The most important factor to be considered is human rights, or
violations there of. Regimes, such as the clerical one ruling
Iran, which are inherently against individual rights, and whose
idea of human rights is to force the people to conform to primitive
and archaic standards, cannot be dealt with gingerly. Western
governments cannot have two standards -they cannot ease their
collective conscience by making excuses about cultural differences
or hiding behind a lack of 'national interest'.
It is in the national interest of the United States to see a
world free of terrorist regimes. It is in the moral interest of
the United States to see all people of the world enjoying basic
human rights. It is in the human interest of the United States
to help people help themselves. It is in the national interest
of the free world to help us help our compatriots.
WE MUST UNITE
It is our belief that actions which would simply prolong the misery
of the people are self-defeating. You do not want to antagonize
the very people that are looking to you for support. And moral
support is all they ask for. We believe that Iran can and must
be liberated by the Iranian people themselves, but with the financial
support of the 3 million strong Iranian expatriate community,
and the moral support of the world community. The role of the
Iranian expatriates, though crucial, is quite limited. Time and
again we have reiterated that the main role of the Iranians living
abroad can only be to unite in support of the indigenous freedom
movements at home, and to amplify the voices, the demands and
the needs of the Iranian people.
Many expatriate groups waste their time in ideological recrimination.
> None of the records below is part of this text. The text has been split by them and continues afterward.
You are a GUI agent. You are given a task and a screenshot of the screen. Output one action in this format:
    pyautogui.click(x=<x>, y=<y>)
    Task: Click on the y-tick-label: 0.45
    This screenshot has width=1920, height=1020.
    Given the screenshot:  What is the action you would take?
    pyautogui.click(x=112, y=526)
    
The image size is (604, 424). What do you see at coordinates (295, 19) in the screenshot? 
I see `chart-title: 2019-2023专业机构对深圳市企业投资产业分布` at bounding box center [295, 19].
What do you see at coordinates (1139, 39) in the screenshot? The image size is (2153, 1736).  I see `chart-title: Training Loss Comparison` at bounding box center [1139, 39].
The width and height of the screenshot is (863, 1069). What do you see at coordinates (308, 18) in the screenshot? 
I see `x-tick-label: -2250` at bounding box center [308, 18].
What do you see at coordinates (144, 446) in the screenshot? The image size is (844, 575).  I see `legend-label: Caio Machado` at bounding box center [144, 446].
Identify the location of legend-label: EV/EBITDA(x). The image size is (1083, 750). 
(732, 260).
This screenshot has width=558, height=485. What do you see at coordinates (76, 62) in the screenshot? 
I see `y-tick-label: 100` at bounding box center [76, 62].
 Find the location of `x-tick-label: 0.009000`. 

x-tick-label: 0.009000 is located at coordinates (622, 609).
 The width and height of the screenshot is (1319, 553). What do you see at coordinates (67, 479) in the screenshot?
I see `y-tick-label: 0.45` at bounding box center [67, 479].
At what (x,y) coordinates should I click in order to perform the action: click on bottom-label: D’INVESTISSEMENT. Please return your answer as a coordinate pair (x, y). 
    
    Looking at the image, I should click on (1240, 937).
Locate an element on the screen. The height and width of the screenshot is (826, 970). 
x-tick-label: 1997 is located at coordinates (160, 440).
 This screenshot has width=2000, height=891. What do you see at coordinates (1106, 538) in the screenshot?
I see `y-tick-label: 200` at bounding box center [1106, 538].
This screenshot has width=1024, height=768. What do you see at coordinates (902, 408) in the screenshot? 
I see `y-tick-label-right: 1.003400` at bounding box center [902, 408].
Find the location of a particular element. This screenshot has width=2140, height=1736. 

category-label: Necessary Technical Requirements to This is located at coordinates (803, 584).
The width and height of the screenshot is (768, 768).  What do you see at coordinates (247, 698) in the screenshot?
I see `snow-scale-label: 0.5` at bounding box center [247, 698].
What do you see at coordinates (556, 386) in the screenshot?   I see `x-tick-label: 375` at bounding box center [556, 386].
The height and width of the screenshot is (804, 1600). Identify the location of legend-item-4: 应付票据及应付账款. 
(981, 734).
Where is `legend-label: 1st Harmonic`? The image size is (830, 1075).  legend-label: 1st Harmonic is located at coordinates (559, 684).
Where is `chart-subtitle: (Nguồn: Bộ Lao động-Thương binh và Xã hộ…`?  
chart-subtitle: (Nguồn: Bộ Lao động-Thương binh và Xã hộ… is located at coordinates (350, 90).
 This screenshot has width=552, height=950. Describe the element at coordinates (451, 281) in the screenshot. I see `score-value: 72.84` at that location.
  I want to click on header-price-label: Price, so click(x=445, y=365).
Some have gone as far as deciding the form and type of the future
government of Iran. We say to them how dare you! A small minority
abroad has no mandate to decide the fate of 66 million Iranians
at home. We must faithfully resolve to help our compatriots gain
freedom. We believe once freedom is achieved and the mullahs are
returned to the mosques, the Iranians people will freely decide
the form and make-up of their government.